Menurut Bambang dari sektor Industri Keuangan Non Bank (IKNB), Perusahaan Pembiayaan per posisi September 2020 memiliki jumlah Piutang sebesar Rp7,90 T dengan 483.686 Kontrak, terdapat penurunan jumlah piutang sebesar Rp378 Milyar (4,56%) dibanding posisi Juni 2020 sebesar Rp8,28 T.
Bambang mengatakan, akibat pandemi Covid-19 ini, tingkat NPF posisi September 2020 sebesar 5,27% atau terdapat perbaikan NPF sebesar 0,64% jika dibandingkan dengan NPF posisi Juni 2020 yang sebesar 5,91%.
Menurut Bambang, untuk pelaksanaan program relaksasi kredit diperbankan per posisi Oktober 2020, jumlah debitur yang direstrukturisasi sebanyak 114.213 debitur (112.339 debitur bank umum dan 1.874 Debitur BPR) dengan total outstanding sebesar Rp6,93 T (Rp6,52 T Bank Umum dan Rp412,41 M BPR).
“Terdapat peningkatan sebanyak 108.441 Debitur (1.878,9%) dan outstanding sebesar Rp6,08 T (723,28%) dibanding pelaksanaan restrukturisasi per posisi April 2020. Hal ini menunjukkan program relaksasi di perbankan berjalan dengan baik,” kata dia.
Untuk Perusahaan Pembiayaan, per Oktober 2020, kata Bambang, jumlah piutang yang direstrukturisasi sebesar Rp3.919 miliar dengan 96.233 Kontrak. Terdapat peningkatan jumlah piutang yang direstrukturisasi sebesar Rp1.260 miliar (47,38%) dan sebanyak 19.778 Kontrak (25,87%) jika dibanding posisi bulan Juni 2020 (Rp2.659 miliar dengan 76.455 kontrak).
“Lembaga Keuangan Mikro (LKM) relaksasi sebesar Rp848 Juta dengan 90 Debitur. Modal Ventura terdapat 67 debitur dengan total relaksasi Rp8, 29 miliar,” katanya.

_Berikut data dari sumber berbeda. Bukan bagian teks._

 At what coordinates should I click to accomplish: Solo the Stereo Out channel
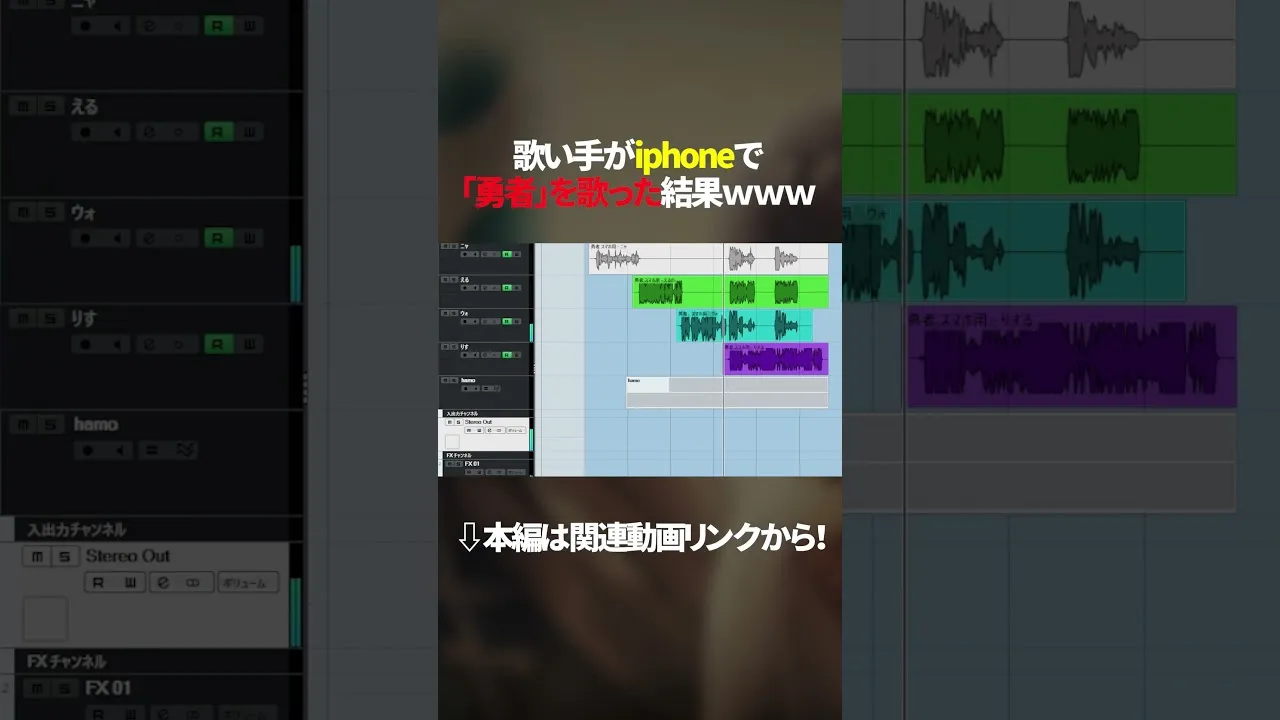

Bambang mengungkapan, pada masa pandemi Covid–19 ini, OJK terus mendukung dan fokus dalam upaya percepatan pemulihan ekonomi di daerah.
“Antara lain, pertama, melanjutkan implementasi relaksasi kebijakan restrukturisasi dalam POJK 11 sebagai langkah antisipasi untuk menyangga terjadinya penurunan kualitas debitur restrukturisasi akibat kondisi pandemi. Tentunya, perpanjangan restrukturisasi diberikan secara selektif berdasarkan asesmen bank untuk menghindari
moral hazard,” katanya.
Kedua, mempercepat gerak roda ekonomi di daerah-daerah guna menopang ekonomi nasional yang diantaranya dilakukan dengan menfasilitasi percepatan serapan government spending.
“Ketiga, mengoptimalkan peran industri keuangan secara berkelanjutan melalui dukungan pembiayaan kepada usaha padat karya dan atau konsumsi yang memiliki multiplier effect tinggi terhadap ekonomi,” tandasnya.